**Page text:**
This Sunday -- Mother's Day, ironically enough -- marks the 50th anniversary of an invention that gave women greater power to choose if and when they wanted to become a mom.
The approval of the birth-control pill in 1960 ushered in an era that many argue transformed the lives of women, giving birth to the sexual revolution, spawning the women's liberation movement and changing the face of the once male-dominated workforce.
The pill also changed forever the relationship between the sexes by giving females ultimate control over avoiding an unwanted pregnancy. And for the first time, popping that little tablet each day meant women could engage in sexual pleasure on a whim without the unromantic foreplay of condoms, diaphragm or other contraceptive contraptions.
Among the first generation of women to take the oral contraceptive, Abby Lippman recalls that she and her 20-something friends living in New York couldn't wait to get on the pill, which was approved for widespread use by the U.S. Food and Drug Administration in 1960.
"The pill seemed wonderful," says Lippman, an epidemiologist at McGill University in Montreal who specializes in women's health. At the time, abortion was illegal, and those obtained clandestinely through doctors willing to perform the procedure were usually expensive, dangerous or both.

**Task:**
Resume the piece on the 50th anniversary of the birth-control pill, picking up right after its final sentence.

**Data for analysis:**

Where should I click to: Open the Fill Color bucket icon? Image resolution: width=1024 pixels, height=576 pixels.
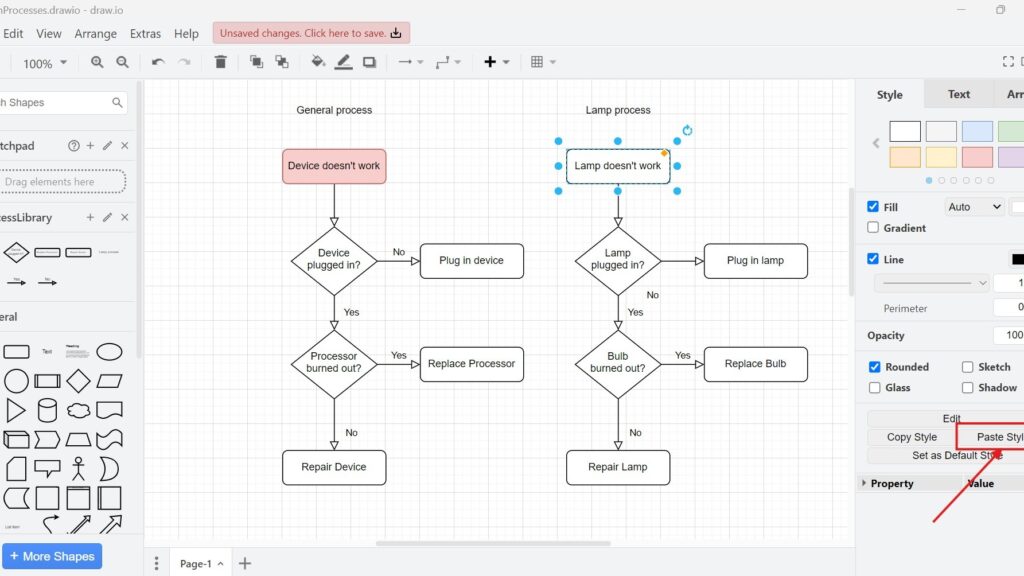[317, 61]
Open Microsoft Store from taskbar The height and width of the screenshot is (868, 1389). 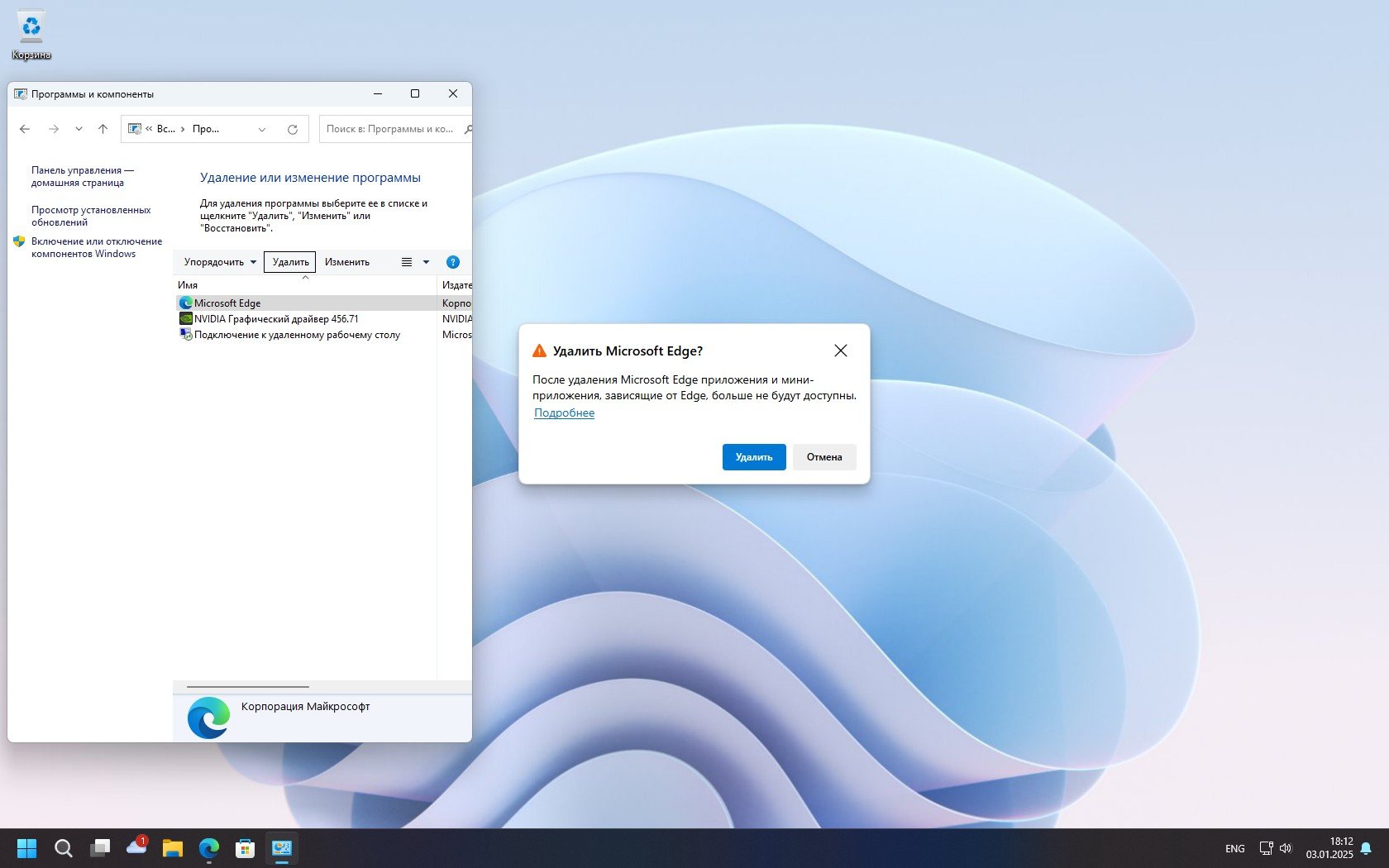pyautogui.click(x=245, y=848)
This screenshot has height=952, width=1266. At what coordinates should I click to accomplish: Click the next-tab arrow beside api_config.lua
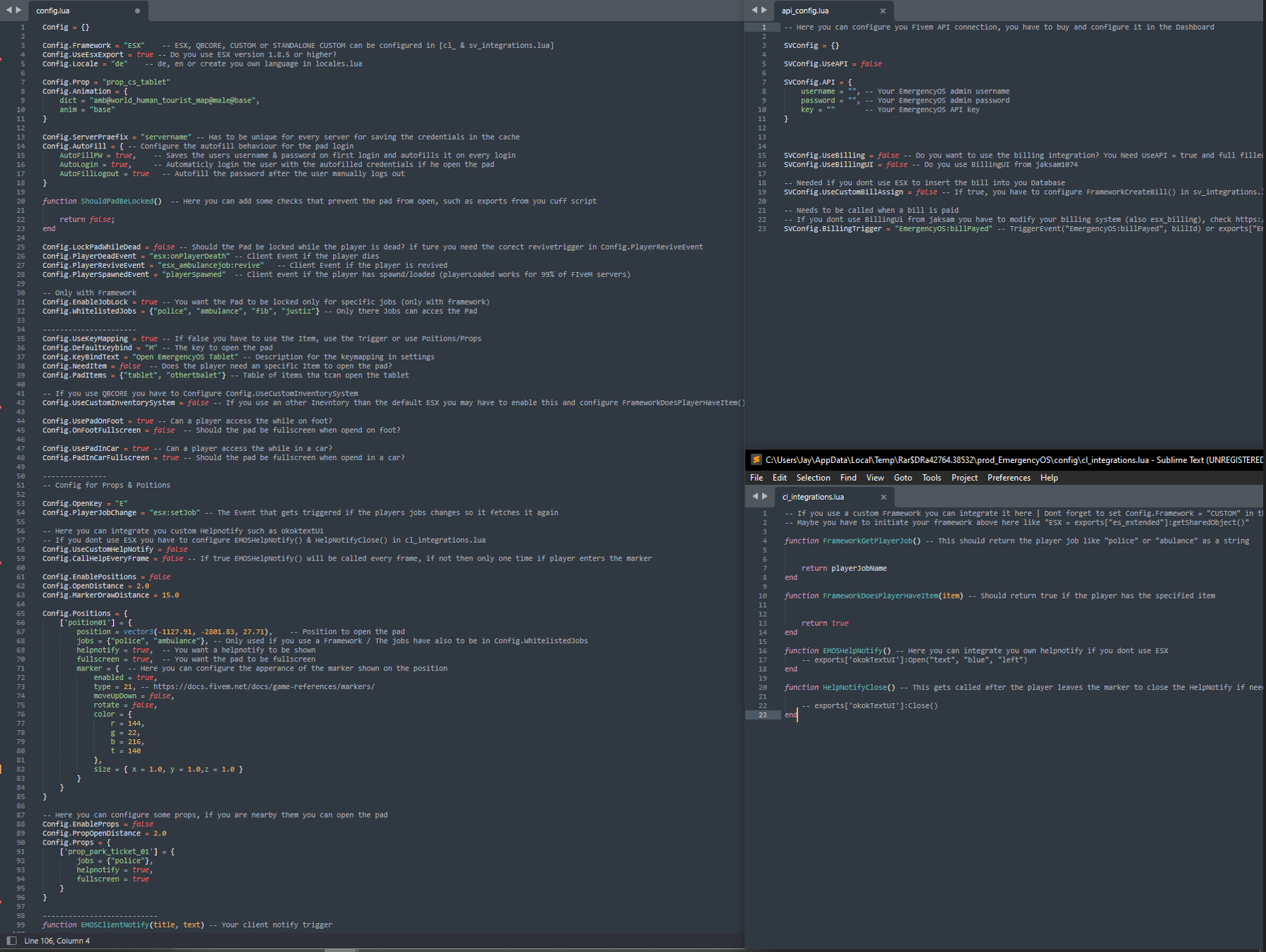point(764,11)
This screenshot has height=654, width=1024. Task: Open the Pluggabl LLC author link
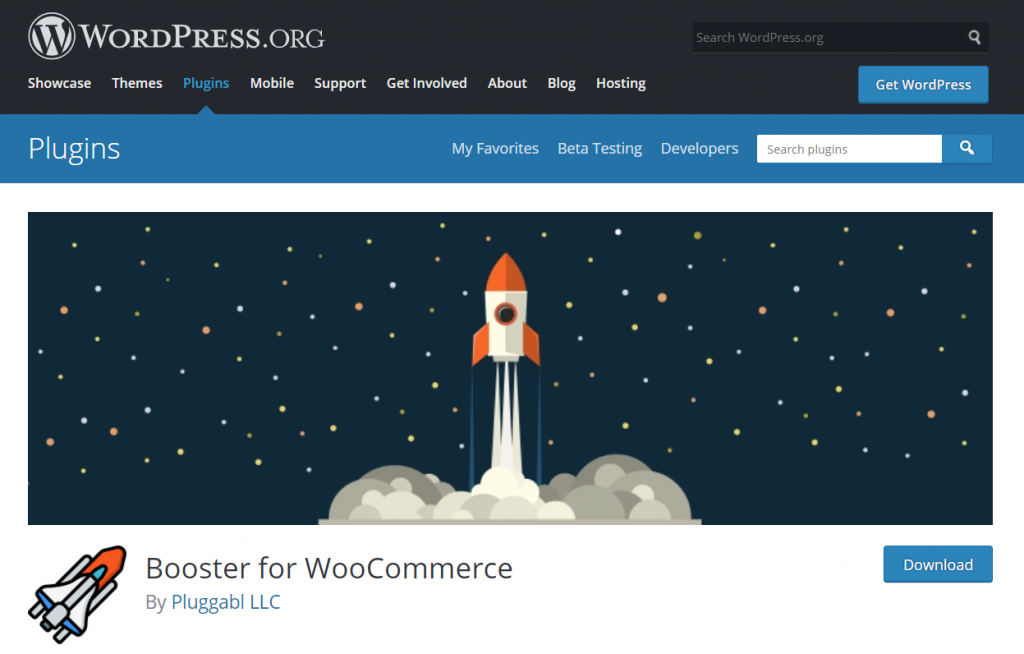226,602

--

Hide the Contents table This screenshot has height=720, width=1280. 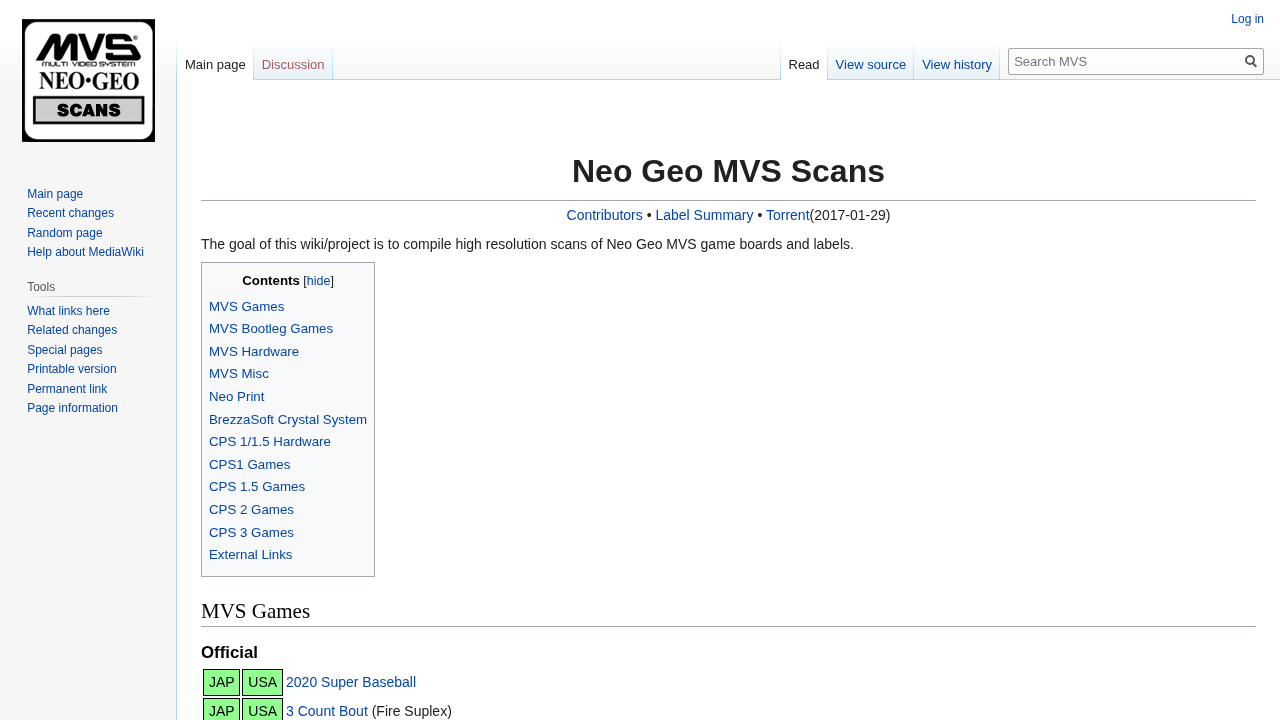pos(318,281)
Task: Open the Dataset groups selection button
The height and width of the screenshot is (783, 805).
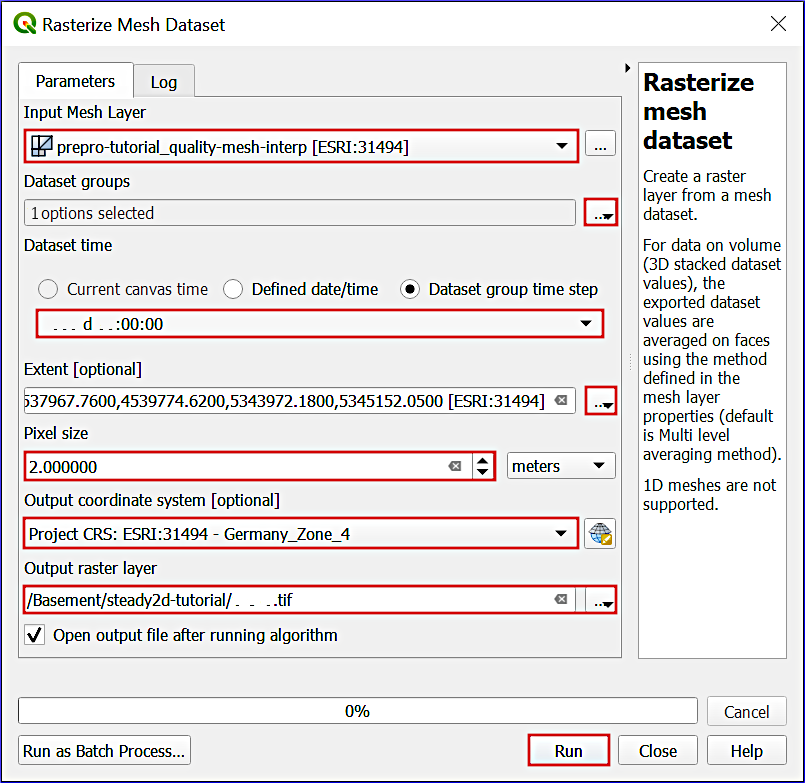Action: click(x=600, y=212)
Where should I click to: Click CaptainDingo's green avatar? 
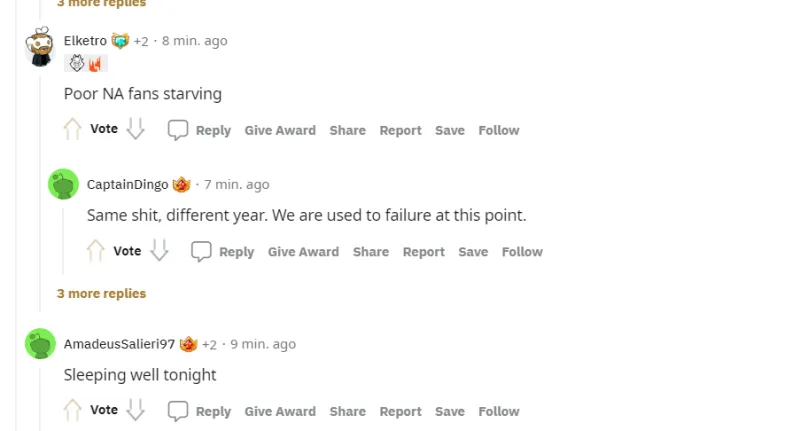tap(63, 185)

**Output for this task:**
While the U.S. has given the advent of the oral contraceptive a definitive anniversary date, the story of the blockbuster pharmaceutical in Canada is a little more difficult to pin down.
The pill had been available with a doctor's prescription to Canadian women as early as 1957, but only for "menstrual irregularities" -- never (at least officially) as a means of avoiding conception. At the time, advertising or selling contraceptives could result in a fine or jail time, unless it could be shown to be in the "public good."
In fact, the pill was illegal in Canada until 1969, when a Trudeau government bill that also legalized "therapeutic" abortions and homosexual acts between consenting adults was passed by Parliament.
The whole notion of a medication that could prevent pregnancy caused a furor. Some religious groups -- chief among them the Catholic Church -- and other opponents contended that the pill should be banned outright or at the least restricted to married women as a means of limiting the number of children. Prescribing the oral contraceptive to young single females would lead to a breakdown in morality and rampant sexual promiscuity, they argued.
One Montreal psychiatrist concluded in 1965 that the pill made women unfeminine and that some patients complained "they were no longer interested in their homes, in their children, even in their husbands."
A Toronto Liberal MP, who vocally opposed his party's bid to legalize contraception, proclaimed in 1966 that use of the pill was already emptying out hospital maternity wards.
"What we need is not birth-control, but self-control," Ralph Cowan told the now-defunct Weekend Magazine. "If things go on this way, in 20 years we'll have so many old people there won't be enough young people to pay for their welfare programs."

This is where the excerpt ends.